**Task instructions**
Could you continue the article on overcoming a critical spirit toward one's children from the point where it stops?

**Excerpt to read**

A Critical Spirit – Part 2

Last month we were discussing a critical spirit. We started with evaluating the results of having a critical spirit and speaking critical words. If you haven’t read that article, it can be found here.

Several of the responses to the July Mom’s Corner generated a desire in my heart to take the order of the information in this series differently than I had originally planned so that it practically addresses the issues with which you are dealing. The main question that came in concerning being critical was along these lines: “How can a mother raise her children for the Lord Jesus Christ without constantly criticizing them?”

Here are a couple of those e-mails:

“I loved this month’s Mom’s Corner.

I’ve never considered myself to be habitually critical, but I find myself lately being more and more so! Where did this come from? I am eagerly waiting for next month’s Corner to learn how to gain victory over it. I am especially interested in your thoughts on it regarding the mother’s role in correcting children . . . especially recurring issues that tend to lead to nagging.” Sandy

“I just recently read your July Mom’s Corner. Thank you for choosing such a great topic for me as I seem to struggle much in this area. It seems that every night I go to bed and ask the Lord’s forgiveness for nagging and discouraging my children. I also beg for a new day with a new approach tomorrow. And so the cycle continues with not much difference, unfortunately. I have posted verses in my kitchen window and like I said prayed often. How discouraged I am. But I also can’t seem to figure out what to say to encourage children who are NOT trying very hard and are NOT doing all to the glory of God. It feels very false to find something to encourage in those moments. Any thoughts on this? What do you say when the effort is just not put forth and their attitudes are poor? Thank you for your time.” Carrie

As Christian mothers we desire to raise our children as Ephesians 6:4 tells us, “ . . . bring them up in the nurture and admonition of the Lord.” In this process, we know that it will be necessary to correct our children, point out what they have done wrong and what they have neglected to do. Certainly as we do this, our children are the last ones we would ever want to discourage through criticism because we love them so very much. Instead we have the goal to encourage and spur them on as they grow not only in stature but also in wisdom. Yet like Carrie, when we teach, correct, and perhaps discipline for the same offenses over and over, we can find ourselves in a vicious cycle of frustration, criticism, repentance, prayer, hope, and then failure again.

“Every wise woman buildeth her house: but the foolish plucketh it down with her hands” (Proverbs 14:1). Perhaps as we consider overcoming a critical spirit toward our children, we could think of this verse as reminding us that we will either build up or pluck down our families with our words.

What would be the difference between criticism and the admonishment we are biblically directed to give our children? Do you remember the definition of criticism? According to the Merriam-Webster dictionary it is, “to find fault with; point out the fault of,” but the definition of admonishment is, “to give friendly earnest advice or encouragement to.” Criticism negatively states the fault while admonishment positively moves the child away from the problem and toward the solution. There is a huge difference in these two not only in the words that are used but also in the attitude behind the communication.

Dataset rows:

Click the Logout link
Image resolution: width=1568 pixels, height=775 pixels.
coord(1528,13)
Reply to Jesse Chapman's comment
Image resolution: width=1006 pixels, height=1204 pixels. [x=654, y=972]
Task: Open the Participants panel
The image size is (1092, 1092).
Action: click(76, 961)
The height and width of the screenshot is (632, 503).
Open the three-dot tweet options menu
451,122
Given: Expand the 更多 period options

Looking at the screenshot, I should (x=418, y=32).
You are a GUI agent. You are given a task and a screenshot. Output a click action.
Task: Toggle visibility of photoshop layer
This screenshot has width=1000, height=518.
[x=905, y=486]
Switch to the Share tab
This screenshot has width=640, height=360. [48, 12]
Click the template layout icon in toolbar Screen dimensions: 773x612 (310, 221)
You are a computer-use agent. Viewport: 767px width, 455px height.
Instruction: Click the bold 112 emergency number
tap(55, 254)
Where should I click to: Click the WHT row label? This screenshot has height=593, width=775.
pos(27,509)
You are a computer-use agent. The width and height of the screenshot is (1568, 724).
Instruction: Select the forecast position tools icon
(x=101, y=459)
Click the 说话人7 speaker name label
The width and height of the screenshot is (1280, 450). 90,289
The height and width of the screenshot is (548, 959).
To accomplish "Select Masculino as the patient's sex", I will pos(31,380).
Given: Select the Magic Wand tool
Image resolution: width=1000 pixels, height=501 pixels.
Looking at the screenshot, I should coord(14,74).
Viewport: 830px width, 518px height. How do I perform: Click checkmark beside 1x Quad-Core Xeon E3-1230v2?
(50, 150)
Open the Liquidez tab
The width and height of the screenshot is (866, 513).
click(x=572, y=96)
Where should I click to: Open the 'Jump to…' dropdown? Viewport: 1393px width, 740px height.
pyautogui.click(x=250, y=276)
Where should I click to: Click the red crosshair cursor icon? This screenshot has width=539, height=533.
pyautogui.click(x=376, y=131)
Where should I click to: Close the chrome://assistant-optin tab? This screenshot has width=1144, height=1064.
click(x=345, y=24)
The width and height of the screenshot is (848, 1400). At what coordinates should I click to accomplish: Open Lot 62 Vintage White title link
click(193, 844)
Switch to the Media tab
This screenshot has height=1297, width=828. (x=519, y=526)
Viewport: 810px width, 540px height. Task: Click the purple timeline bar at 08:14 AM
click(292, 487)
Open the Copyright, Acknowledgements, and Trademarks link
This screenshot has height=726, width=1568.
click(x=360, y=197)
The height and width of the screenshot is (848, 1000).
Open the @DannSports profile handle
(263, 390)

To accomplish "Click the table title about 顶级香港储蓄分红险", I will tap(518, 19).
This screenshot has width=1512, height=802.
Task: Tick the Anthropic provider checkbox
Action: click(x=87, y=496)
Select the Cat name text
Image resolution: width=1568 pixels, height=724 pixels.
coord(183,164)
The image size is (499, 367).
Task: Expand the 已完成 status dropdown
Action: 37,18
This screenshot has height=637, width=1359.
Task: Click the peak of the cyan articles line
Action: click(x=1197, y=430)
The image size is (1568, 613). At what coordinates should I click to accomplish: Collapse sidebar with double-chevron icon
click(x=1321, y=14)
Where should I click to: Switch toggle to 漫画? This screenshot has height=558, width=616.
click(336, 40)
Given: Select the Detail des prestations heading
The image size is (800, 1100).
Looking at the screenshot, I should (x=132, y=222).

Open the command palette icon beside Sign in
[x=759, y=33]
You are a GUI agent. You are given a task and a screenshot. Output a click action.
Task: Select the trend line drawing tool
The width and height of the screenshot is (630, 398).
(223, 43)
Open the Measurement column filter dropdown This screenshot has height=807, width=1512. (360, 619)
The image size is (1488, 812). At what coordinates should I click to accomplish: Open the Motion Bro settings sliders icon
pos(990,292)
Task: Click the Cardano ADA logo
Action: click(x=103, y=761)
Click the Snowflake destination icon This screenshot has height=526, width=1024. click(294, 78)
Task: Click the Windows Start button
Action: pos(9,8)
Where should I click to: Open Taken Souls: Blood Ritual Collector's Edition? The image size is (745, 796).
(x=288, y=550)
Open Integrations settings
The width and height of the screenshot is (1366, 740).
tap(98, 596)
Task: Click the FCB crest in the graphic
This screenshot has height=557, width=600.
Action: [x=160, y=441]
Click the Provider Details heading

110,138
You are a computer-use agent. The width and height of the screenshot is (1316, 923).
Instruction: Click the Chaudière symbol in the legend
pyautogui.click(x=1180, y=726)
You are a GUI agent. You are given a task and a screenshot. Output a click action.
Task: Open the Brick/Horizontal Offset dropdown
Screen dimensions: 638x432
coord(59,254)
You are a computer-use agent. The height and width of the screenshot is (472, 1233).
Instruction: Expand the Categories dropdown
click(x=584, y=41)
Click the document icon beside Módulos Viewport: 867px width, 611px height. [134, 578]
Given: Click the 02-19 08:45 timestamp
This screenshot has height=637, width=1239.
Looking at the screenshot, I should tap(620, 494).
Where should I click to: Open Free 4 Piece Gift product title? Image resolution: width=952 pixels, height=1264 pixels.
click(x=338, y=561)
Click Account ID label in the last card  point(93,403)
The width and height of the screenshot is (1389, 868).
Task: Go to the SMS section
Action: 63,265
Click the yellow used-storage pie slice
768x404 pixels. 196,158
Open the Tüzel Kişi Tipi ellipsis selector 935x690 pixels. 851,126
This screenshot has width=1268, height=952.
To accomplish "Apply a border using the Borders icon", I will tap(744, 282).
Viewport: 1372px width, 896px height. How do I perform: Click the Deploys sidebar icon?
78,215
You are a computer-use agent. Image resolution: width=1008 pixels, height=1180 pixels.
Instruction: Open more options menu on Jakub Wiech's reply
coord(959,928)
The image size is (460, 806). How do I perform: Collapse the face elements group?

**Response to the task**
Observe the difference between a critical mom and an admonishing mom. Here are the type of words that can come from the frustrated mother. “How many times have I told you to take out the trash? You never listen to what I say. How will you ever grow up to be a responsible man if you can’t even take out the trash? You’d better get this trash out now!” Can you see the tearing down effect of these words on the child’s heart? Do you almost get a feeling of vengeance?

There is a definite tone of voice with this conversation that communicates to the child the level of his mother’s unhappiness. These words are personal attacks on the child, leaving him without direction or hope, just a feeling of failure. She also undermines her goal of helping her child be responsible because she doesn’t assign him a consequence.

Let’s hear from the admonishing mom. “Son, you have the responsibility to take out the trash. Since you haven’t done it, you need to stop what you are doing, and do it now. I am also giving you lunch cleanup alone as a consequence for not doing your chore. It is important that you grow up to be a responsible man. That starts right now by learning to do the things that are assigned to you to do. Colossians 3:17 says, ‘And whatsoever ye do in word or deed, do all in the name of the Lord Jesus, giving thanks to God and the Father by him.’ Do you know that would mean even when you take out the trash you are doing it for the Lord and in His Name? It is to be your best for Him. I know you can do that.”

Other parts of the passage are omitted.